Weir first executed a horizontal formatted Saint Nicholas (1837,
private collection) during a decade when the theme of the
saint was enjoying particular attention and there was a conscious
formalization of a Knickerbocker self-concept. A prominent
Knickerbocker himself, the artist exhibited the work at the
National Academy of Design in 1837 and reviews praised it
as an illustration of the "children's Christmas
friend." Perhaps Weir was insulted by having his work thus
described; at any rate, the following year he made his image more
arcane in the vertical formatted painting now in the Butler
Institute.
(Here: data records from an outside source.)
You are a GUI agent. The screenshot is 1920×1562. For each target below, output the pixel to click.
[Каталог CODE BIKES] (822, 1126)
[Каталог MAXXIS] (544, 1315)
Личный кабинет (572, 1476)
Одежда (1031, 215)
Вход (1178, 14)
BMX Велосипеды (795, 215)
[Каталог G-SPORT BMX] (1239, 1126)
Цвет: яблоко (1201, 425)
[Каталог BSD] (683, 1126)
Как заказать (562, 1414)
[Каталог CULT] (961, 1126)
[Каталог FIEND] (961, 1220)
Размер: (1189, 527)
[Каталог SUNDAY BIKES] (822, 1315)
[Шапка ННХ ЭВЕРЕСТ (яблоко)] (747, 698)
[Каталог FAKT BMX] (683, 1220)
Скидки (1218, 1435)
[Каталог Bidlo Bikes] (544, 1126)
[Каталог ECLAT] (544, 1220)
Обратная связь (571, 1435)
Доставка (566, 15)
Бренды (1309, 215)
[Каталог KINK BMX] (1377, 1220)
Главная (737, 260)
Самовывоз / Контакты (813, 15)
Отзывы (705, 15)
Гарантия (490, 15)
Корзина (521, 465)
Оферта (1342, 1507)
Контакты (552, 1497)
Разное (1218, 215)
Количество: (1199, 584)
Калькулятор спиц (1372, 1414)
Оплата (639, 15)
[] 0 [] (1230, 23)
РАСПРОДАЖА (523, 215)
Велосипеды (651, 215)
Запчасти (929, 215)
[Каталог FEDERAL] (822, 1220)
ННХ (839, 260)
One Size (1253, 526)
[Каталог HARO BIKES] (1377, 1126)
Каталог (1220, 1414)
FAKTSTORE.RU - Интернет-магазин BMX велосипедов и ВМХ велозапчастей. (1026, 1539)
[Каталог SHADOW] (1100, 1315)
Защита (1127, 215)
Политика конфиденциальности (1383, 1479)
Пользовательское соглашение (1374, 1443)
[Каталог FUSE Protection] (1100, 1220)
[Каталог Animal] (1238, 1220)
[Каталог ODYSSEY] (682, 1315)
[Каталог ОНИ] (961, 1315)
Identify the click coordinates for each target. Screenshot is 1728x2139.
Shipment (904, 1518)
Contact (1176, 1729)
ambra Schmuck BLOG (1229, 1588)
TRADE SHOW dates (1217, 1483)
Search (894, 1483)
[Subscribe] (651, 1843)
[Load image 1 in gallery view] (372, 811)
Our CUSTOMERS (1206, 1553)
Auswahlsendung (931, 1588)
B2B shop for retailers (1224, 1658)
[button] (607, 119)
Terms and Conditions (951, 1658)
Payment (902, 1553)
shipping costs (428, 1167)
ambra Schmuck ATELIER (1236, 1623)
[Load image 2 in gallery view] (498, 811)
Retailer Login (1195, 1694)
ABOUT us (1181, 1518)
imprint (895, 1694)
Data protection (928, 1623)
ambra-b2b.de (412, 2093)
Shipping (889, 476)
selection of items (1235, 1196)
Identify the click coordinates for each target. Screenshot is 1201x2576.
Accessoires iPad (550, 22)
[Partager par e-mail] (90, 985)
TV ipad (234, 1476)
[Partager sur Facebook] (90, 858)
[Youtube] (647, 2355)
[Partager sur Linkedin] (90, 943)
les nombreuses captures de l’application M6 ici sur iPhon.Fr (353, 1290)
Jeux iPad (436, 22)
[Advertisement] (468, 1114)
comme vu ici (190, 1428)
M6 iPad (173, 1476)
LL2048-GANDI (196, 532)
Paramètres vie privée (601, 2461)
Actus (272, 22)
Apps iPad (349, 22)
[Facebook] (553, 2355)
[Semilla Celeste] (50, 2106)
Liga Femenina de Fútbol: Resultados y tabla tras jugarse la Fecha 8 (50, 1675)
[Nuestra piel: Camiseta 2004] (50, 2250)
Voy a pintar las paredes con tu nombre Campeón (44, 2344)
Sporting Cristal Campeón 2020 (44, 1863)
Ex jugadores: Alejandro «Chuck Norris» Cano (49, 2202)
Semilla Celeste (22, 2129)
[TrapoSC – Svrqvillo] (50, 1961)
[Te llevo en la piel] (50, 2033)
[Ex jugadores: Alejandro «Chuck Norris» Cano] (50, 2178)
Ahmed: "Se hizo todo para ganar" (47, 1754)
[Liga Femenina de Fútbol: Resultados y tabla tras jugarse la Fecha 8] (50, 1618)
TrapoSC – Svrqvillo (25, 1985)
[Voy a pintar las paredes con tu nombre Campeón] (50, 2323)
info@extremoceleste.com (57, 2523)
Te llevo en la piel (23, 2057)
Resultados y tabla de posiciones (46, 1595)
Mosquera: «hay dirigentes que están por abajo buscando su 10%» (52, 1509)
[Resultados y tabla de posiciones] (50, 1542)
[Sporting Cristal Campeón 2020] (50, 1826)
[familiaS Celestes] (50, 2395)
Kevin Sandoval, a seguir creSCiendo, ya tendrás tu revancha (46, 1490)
Weir would replicate this second image of the saint at
least four times, but of the entire group of Nicholas paintings,
only the Butler lnstitute's is signed and dated. The fact that
the overmantel in the Butler Institute version lacks the three
golden balls which are Nicholas's traditional Christian symbol
and the New York City coat of arms, and which appear in the other
vertical versions, suggests it was the first version. Apparently,
the artist had not yet decided upon the escutcheon and ball
motif.
The painting depicts an impish saint, wearing high boots and a
red-hooded cape. As a nod to his Christian heritage, a rosary
hangs on his right side. Nicholas stands before a fireplace lined
with Delft tiles and prepares to ascend the chimney. He turns to
momentarily confront the observer. We, the viewers, are thus
engaged in the work, for a sweep of light crossing the floor
implies that we have opened a door from the adjoining room. In
response, Nicholas places his left index finger next to his nose,
a gesture of complicity which both acknowledges our intrusion and
asks us to keep his secret.
Nicholas's snapping right hand serves as a compositional device
to direct our attention to the accoutrements on the floor. Many
of these elements have symbolic content and pay tribute to
Nicholas, not as the Christian saint, but as the patron of the
Dutch-descended Knickerbockers. In front of the Atlas-figure
andirons lies a broken Delft clay pipe, reference to the ceremony
of becoming a knight in the order of Saint Nicholas. The
half-peeled orange has double meaning: it is both a Christmas
delicacy and an allusion to the Dutch House of Orange. Inside the
fireplace smoke rises from burning embers; smoke played a
significant role in Nicholas's association with New York in the
literature of the time. Weir's Nicholas paintings invoke
seventeenth-century Dutch genre pictures in the use of a wooden
panel as a support, the meticulous handling, and the warm
palette. The way in which the still-life elements demarcate the
space on wooden floorboards is also reminiscent of Dutch
painting.
Most of Weir's Nicholas paintings were purchased by
Knickerbockers, which proves how successfully he captured the
group's image of their patron saint. The ribald appearance of
Weir's Nicholas perfectly matches the droll quality of
contemporary Knickerbocker writings and their description of
Nicholas in particular. The iconography of Weir's paintings is
erudite, complex, and ambitious, expressing the cultural values
and aspirations of the Knickerbocker circle, thus the image can
truly be seen as a Knickerbocker icon.